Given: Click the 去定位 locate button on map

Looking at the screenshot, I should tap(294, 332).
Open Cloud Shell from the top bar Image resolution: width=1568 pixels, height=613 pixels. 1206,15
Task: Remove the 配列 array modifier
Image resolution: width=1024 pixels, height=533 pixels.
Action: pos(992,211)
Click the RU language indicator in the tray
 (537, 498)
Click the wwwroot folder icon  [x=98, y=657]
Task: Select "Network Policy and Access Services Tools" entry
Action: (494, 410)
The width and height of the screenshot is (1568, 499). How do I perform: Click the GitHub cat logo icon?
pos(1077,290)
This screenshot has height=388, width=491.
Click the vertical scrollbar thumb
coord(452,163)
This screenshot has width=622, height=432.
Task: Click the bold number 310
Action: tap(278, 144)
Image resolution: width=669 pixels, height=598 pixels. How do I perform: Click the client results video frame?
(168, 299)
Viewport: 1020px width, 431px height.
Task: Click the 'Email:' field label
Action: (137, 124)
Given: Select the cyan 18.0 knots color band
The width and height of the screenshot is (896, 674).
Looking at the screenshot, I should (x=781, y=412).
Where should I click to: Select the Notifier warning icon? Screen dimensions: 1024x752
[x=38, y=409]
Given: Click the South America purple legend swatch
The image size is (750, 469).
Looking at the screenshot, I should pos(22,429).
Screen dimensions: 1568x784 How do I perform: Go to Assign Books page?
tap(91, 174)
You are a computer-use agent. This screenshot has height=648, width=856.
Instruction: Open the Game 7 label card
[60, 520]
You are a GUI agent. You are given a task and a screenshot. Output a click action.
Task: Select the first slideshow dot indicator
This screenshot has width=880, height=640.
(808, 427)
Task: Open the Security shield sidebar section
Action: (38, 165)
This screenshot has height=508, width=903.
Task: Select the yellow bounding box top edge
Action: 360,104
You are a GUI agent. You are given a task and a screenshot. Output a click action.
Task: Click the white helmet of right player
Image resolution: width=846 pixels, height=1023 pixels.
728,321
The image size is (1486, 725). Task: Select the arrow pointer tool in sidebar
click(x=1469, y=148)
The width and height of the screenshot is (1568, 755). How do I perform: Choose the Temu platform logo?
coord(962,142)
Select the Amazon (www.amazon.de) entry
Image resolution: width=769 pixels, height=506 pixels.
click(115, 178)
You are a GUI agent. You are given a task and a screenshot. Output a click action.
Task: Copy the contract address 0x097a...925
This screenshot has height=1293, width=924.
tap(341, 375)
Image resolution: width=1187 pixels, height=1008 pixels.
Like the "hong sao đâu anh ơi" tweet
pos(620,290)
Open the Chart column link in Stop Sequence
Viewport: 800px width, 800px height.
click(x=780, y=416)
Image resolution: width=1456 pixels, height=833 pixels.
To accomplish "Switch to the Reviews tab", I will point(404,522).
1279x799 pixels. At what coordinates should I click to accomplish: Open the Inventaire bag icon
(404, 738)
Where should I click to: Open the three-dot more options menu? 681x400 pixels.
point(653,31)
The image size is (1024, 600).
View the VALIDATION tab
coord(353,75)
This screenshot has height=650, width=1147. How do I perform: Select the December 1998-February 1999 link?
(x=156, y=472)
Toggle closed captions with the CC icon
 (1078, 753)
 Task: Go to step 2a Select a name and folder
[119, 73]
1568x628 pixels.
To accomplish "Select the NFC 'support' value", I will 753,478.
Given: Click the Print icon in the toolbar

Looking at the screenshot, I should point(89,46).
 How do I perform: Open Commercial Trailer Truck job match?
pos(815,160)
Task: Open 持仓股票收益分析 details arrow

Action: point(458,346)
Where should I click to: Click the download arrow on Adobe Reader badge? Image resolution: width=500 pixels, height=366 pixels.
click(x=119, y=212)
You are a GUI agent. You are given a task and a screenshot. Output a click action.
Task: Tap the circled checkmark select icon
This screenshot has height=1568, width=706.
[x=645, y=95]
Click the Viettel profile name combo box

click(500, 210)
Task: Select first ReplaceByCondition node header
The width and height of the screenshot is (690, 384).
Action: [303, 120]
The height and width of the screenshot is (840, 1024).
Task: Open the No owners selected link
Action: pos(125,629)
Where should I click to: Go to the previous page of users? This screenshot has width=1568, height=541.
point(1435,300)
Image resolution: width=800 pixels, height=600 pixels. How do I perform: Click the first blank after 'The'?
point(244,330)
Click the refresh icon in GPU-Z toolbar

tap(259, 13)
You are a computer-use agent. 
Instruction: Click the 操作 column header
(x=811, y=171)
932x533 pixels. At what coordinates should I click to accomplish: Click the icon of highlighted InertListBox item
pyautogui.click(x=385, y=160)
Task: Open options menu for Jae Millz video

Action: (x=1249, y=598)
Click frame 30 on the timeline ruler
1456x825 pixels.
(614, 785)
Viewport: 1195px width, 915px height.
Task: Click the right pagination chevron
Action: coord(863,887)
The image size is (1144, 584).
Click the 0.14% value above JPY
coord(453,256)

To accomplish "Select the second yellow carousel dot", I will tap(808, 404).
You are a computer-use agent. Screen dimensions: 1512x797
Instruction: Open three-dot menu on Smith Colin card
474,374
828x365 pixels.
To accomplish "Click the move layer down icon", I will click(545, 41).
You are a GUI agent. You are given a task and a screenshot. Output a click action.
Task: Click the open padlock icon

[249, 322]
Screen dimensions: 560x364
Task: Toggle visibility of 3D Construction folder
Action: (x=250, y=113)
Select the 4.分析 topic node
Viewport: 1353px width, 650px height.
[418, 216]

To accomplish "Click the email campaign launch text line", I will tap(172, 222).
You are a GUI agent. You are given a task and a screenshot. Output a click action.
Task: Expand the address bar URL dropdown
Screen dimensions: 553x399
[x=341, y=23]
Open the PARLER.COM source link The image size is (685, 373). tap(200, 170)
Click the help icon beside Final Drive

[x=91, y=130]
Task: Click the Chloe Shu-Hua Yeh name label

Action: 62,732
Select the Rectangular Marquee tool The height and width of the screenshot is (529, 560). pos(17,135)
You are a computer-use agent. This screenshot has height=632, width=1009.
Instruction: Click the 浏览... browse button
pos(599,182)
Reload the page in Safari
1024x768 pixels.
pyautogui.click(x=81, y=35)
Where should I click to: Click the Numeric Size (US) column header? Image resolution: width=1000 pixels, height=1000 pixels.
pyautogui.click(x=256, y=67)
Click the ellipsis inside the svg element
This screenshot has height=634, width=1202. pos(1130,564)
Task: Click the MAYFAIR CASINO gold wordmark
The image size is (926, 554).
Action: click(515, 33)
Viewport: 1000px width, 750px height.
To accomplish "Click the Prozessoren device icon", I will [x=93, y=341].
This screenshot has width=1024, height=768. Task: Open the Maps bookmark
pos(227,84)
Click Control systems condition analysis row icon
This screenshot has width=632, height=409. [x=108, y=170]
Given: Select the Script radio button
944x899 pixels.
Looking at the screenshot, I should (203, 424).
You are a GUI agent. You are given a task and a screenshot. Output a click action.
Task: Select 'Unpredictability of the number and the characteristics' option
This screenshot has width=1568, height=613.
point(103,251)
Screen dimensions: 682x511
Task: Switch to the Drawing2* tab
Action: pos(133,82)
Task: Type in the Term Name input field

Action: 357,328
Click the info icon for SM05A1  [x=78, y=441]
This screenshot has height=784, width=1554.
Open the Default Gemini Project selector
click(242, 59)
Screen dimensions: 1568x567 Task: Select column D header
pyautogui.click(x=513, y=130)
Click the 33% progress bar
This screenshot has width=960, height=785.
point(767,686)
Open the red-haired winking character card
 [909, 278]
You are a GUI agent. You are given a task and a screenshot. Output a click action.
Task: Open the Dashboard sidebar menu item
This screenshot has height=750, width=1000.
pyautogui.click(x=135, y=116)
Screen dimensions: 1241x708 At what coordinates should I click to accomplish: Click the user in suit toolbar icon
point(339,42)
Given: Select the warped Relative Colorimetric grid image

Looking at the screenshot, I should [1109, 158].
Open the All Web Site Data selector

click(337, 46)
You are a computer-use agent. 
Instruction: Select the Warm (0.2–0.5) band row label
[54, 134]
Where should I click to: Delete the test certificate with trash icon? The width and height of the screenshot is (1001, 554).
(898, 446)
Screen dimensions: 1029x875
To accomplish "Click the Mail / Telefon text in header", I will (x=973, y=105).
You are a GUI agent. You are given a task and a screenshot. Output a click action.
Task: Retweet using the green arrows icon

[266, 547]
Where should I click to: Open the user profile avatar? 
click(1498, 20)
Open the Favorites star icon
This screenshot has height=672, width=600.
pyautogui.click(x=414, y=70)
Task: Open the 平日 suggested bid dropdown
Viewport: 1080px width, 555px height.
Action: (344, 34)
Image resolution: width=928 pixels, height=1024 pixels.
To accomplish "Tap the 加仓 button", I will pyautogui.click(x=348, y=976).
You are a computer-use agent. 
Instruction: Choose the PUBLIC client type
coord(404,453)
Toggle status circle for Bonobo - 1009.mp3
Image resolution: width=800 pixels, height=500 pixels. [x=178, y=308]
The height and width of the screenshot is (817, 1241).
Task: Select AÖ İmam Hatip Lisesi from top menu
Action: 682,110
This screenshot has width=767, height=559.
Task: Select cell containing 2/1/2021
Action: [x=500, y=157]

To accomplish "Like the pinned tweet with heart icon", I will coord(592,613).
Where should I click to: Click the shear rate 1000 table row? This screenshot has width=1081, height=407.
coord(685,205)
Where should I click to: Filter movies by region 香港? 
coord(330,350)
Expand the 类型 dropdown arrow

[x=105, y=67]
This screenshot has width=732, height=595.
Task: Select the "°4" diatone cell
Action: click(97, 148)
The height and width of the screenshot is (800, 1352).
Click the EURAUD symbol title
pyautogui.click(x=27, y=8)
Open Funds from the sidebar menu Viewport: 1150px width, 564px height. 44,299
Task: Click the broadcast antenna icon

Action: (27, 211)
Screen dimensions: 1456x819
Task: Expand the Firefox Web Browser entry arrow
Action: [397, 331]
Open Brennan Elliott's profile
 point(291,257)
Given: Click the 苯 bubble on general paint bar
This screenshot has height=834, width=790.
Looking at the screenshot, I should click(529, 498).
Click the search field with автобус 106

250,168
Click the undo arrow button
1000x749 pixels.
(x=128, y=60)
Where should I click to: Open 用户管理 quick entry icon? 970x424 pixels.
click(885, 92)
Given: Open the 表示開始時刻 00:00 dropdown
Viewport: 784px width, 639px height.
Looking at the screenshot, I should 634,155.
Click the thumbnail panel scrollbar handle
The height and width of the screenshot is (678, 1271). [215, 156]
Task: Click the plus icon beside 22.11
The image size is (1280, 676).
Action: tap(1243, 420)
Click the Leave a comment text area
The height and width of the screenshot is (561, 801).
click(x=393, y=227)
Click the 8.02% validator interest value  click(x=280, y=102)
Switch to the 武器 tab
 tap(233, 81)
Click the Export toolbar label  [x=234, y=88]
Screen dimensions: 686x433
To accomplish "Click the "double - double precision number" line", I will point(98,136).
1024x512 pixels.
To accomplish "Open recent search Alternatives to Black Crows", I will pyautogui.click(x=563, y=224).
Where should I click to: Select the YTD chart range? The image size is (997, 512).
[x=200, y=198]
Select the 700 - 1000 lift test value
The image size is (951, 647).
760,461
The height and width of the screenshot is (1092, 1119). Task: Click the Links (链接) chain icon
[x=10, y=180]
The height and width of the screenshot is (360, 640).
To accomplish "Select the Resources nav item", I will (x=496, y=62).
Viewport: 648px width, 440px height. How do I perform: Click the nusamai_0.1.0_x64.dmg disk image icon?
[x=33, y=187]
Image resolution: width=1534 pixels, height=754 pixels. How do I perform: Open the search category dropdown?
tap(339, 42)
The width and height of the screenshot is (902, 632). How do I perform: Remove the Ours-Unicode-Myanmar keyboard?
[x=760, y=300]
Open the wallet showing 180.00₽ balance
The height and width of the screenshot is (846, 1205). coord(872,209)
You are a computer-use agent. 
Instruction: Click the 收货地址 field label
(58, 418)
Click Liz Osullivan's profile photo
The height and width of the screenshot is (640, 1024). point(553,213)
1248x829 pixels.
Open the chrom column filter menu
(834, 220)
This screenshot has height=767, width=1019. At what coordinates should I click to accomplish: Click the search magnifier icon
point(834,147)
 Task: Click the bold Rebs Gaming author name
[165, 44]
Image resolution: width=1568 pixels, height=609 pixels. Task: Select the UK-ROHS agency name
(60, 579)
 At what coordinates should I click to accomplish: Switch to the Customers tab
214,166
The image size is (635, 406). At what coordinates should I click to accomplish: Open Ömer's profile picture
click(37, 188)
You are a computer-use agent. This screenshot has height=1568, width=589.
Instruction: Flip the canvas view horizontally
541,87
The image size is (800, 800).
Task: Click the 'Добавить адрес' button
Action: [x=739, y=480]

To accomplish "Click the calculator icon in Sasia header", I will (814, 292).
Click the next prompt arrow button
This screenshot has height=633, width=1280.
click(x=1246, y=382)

Prompt –
Answer with one number only: how many lines above contain the word "address".

Result –
2